◆ **Die Aufgabe**:
Entscheide für jede der folgenden Aussagen, ob sie mit der Diskussion über den XP-Mode übereinstimmt, und antworte jeweils mit Ja oder Nein samt den entscheidenden Worten der Diskussion als wörtlichem Zitat. 1. Perfektionist meint, dass es auch bei VirtualBox nicht geht. 2. Boxy hat die Zuweisung bei VMWare schon selbst ausprobiert. 3. Ralle hat sich mit Parallels eine zusätzliche Festplatte als Datei auf dem Mac angelegt.

── Vorliegender Text

# XP-Mode: eine Partition des Host dem Gast als zweite Festplatte zuweisen?



## Perfektionist (17 März 2011)

geht wohl anscheinend nicht. Jedenfalls nicht mit Virtual PC für Win7. oder?

Geht das mit einem der anderen, gängigen Virtualisierungsprodukten? also Parallels, VMware/-player, Virtualbox?


----------



## Perfektionist (17 März 2011)

hmmmm, bei VirtualBox geht es wohl auch nicht.


----------



## Oberchefe (17 März 2011)

einzelne Ordner kannst Du zum Datenaustausch auf jeden Fall mit VM-Ware haben (Shared Folders).

Ansonsten hier mal schauen ob das was ist:
http://wiki.computerwoche.de/doku.php/virtualisierung/vmware/converter


----------



## Boxy (18 März 2011)

Sollte bei VMWare gehen!
Obs beim Player auch geht, kann ich nicht sagen. Aber bei der normalen Version kann man es jedenfalls auswählen.
Versucht habe ich es allerdings noch nicht, aber das mit den Shared-Folder  geht jedenfalls ...


----------



## Ralle (18 März 2011)

Ich denke auch, das ist eher etwas für Shared Folders. Ansonsten kann man bei Parallels auch alle Disks sharen oder bestimmte Folder und damit auch einzelne Disks. Da Step7 leider auf den so gemounteten Laufwerken keine Projekte erkennt (liegt wohl an den Punkten etc. im Pfad) habe ich mir noch ein extra Laufwerk mit Parallels erzeugt, also eine extra Festplatte als Datei auf dem Mac. Die kann ich dann jedem anderen Parallels-Gastsystem ebenfalls zuweisen und ich kann sie sehr gut und einfach sichern. Auch auf dem Mac kann ich dieses Laufwerk dann mounten, solange Parallels aktiv ist.

────
── Bereitgestellte Zeilen

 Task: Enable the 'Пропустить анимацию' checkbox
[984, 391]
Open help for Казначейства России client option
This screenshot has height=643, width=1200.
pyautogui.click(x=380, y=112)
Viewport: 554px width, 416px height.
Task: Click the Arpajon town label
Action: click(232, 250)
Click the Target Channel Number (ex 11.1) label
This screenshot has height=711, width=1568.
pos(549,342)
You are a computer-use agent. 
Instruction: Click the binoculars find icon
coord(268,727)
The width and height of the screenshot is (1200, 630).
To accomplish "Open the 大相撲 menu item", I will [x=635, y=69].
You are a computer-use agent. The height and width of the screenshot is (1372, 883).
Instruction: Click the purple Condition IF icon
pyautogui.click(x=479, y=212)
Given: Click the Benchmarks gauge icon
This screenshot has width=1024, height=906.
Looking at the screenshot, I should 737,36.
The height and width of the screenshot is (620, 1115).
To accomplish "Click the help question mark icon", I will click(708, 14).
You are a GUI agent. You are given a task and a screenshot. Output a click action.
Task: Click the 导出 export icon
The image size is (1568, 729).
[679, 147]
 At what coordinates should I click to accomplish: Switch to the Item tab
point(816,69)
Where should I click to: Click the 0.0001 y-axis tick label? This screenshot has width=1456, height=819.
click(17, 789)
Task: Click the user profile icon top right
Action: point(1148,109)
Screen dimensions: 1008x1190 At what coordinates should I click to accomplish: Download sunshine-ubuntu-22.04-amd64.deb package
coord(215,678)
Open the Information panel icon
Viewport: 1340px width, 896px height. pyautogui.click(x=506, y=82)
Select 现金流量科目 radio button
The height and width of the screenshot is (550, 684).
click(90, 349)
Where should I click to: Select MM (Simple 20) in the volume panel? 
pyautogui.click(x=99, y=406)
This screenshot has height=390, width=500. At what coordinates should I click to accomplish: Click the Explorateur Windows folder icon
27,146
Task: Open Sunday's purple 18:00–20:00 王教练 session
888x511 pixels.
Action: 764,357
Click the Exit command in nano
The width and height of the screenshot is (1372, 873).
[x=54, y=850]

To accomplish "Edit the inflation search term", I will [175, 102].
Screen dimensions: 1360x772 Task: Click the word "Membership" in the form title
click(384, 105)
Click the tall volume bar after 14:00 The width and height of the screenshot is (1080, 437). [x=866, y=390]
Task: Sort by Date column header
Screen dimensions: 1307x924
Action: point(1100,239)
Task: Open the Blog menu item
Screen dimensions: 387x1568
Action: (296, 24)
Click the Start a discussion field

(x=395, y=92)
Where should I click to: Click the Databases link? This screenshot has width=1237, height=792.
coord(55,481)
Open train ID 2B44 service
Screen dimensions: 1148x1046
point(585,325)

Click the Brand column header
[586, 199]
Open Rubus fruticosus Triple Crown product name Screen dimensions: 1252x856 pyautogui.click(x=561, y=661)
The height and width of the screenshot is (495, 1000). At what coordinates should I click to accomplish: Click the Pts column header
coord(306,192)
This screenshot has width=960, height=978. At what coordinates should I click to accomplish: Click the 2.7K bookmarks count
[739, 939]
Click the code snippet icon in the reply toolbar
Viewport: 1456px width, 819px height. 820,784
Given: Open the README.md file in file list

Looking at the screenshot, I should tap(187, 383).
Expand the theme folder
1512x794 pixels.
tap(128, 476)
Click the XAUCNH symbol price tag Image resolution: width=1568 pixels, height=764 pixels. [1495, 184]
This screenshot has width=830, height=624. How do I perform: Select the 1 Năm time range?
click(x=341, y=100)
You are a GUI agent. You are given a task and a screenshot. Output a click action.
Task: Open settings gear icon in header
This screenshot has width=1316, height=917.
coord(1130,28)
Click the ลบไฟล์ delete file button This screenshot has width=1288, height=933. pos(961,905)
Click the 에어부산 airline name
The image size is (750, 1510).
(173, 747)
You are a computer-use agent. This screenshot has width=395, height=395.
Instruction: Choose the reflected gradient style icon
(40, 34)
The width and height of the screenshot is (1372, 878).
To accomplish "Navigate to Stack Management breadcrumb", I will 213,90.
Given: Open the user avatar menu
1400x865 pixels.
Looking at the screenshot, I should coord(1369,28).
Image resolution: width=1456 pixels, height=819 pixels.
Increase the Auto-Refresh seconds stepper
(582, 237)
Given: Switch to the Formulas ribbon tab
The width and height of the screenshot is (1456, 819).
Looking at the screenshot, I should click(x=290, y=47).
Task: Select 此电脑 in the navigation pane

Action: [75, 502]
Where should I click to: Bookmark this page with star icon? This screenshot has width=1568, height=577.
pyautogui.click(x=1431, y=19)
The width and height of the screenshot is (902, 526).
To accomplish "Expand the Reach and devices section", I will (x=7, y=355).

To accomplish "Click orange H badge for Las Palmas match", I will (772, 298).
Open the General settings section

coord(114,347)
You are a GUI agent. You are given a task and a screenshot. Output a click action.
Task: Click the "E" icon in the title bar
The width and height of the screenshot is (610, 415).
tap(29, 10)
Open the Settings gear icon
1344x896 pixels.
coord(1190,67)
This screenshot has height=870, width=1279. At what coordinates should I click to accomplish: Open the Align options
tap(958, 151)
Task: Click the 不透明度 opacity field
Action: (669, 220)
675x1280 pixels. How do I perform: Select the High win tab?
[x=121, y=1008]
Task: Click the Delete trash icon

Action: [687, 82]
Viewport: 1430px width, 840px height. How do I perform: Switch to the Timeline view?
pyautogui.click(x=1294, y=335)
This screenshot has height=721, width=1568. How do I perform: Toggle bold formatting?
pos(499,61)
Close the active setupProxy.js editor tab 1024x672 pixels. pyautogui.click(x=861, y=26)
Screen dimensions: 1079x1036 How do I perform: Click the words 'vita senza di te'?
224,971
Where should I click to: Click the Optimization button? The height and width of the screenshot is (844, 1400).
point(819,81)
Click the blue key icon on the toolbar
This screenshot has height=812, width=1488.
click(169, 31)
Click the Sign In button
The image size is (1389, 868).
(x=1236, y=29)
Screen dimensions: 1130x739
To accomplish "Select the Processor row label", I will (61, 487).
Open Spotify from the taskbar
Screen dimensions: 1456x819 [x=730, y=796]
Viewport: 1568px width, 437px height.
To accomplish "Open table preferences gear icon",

────

◆ **Die Antwort**:
1. Ja: „hmmmm, bei VirtualBox geht es wohl auch nicht.“
2. Nein: „Versucht habe ich es allerdings noch nicht“
3. Ja: „habe ich mir noch ein extra Laufwerk mit Parallels erzeugt, also eine extra Festplatte als Datei auf dem Mac“